Chris thought about that for a moment, then said one of those manuscripts is really pretty good.
"I'm going to do something with this one. It's a western romance mystery, set in Wyoming."
A western? And a mystery?
My James Early series are western mysteries set in Kansas.
She had my attention.
"It's about a woman in Chicago who goes out to Wyoming to solve a mystery having to do with her dead father."
The story starts with the woman finding her father's ashes on her doorstep. They had been shipped up from Mexico. She must take them back to the family ranch.
Now you might wonder, as I did, why this Wisconsinite would select Wyoming as the setting for this mystery? She's never been there. Chris could as easily have put her story here or in Iowa or in Texas.
"My father is a fly fisherman," she said. "He goes fishing there, loves it. So there's a mystique about Wyoming.
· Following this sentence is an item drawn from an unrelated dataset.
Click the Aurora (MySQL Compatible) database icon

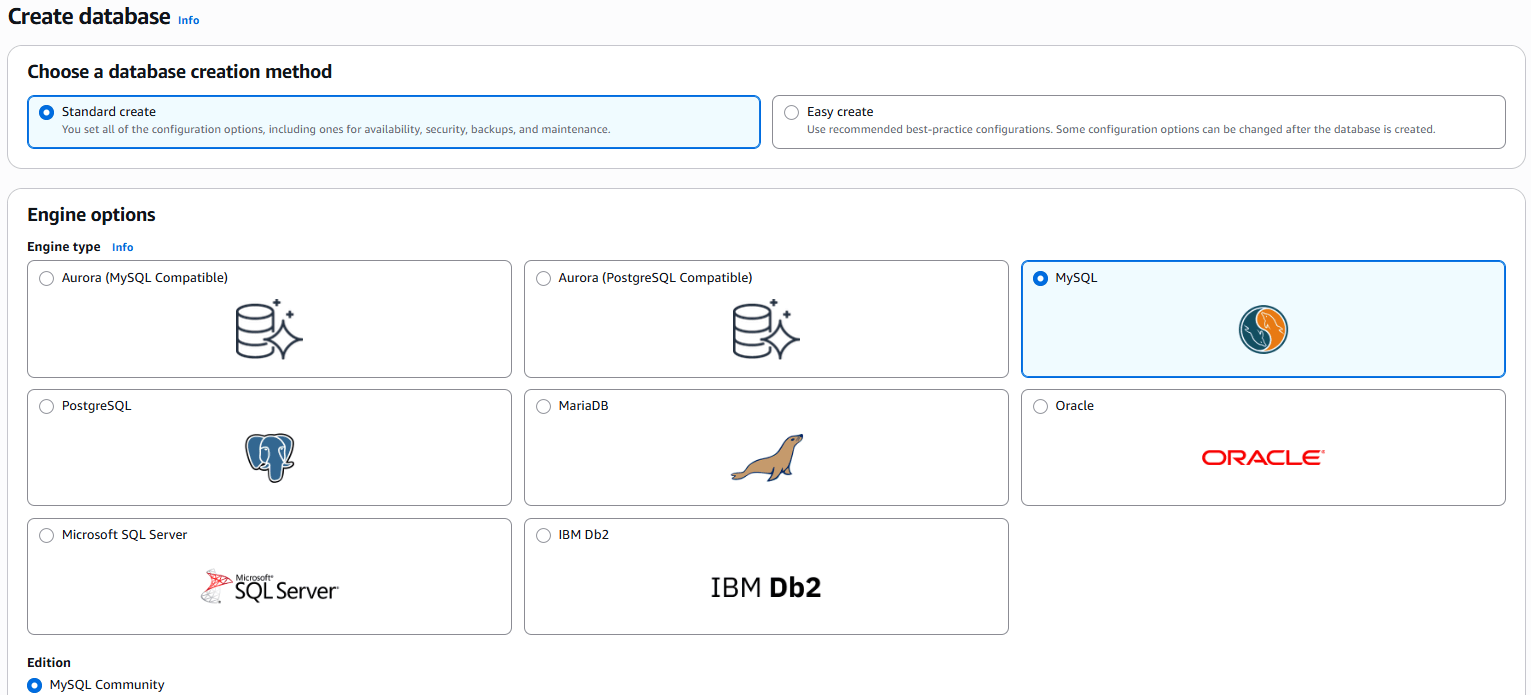pyautogui.click(x=268, y=327)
"I was intrigued by the mountains and why my father loves the place so much. So I decided I could go to Wyoming by book."
That manuscript, as much as Chris likes it, will have to wait.
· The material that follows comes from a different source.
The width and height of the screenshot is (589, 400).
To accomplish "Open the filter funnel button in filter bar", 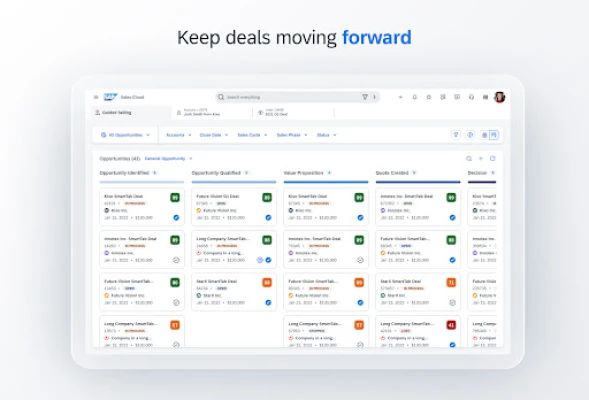I will (x=456, y=135).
"I'm working on two new mystery series. They come first."
Both series are cozies.
I sharpened my questions. "What are they about?" I asked.
"Can't tell you."
"Titles?"
"Can't say. In the cozy mystery genre," she said, "it's really important that you sell your series as a brand name. If you reveal what yours is too early," some other writer may steal your idea and run with it.
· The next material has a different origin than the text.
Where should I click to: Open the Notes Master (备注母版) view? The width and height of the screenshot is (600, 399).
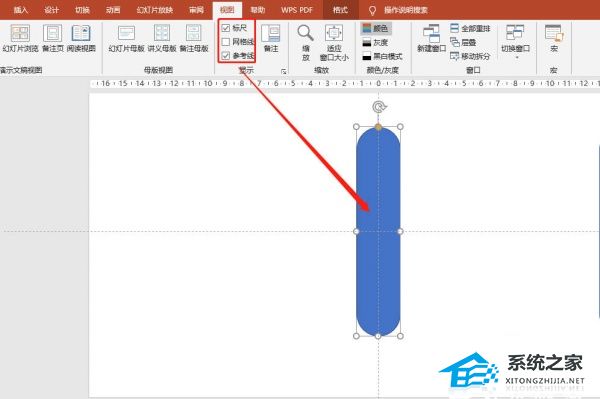coord(194,38)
Two agents are looking at the two series. One has a meeting with an editor ready to take the synopsis of the first book in one of the series to his boss.
No contracts yet, but there could be before the month is out.
If the agent does indeed sell the series, all of Chris's time away from her day job will go into writing that new set of books.
They will be foodie books, so there will be recipes. And because they are mysteries, there will be lots of dead bodies.
Yes, said Chris, lots of them.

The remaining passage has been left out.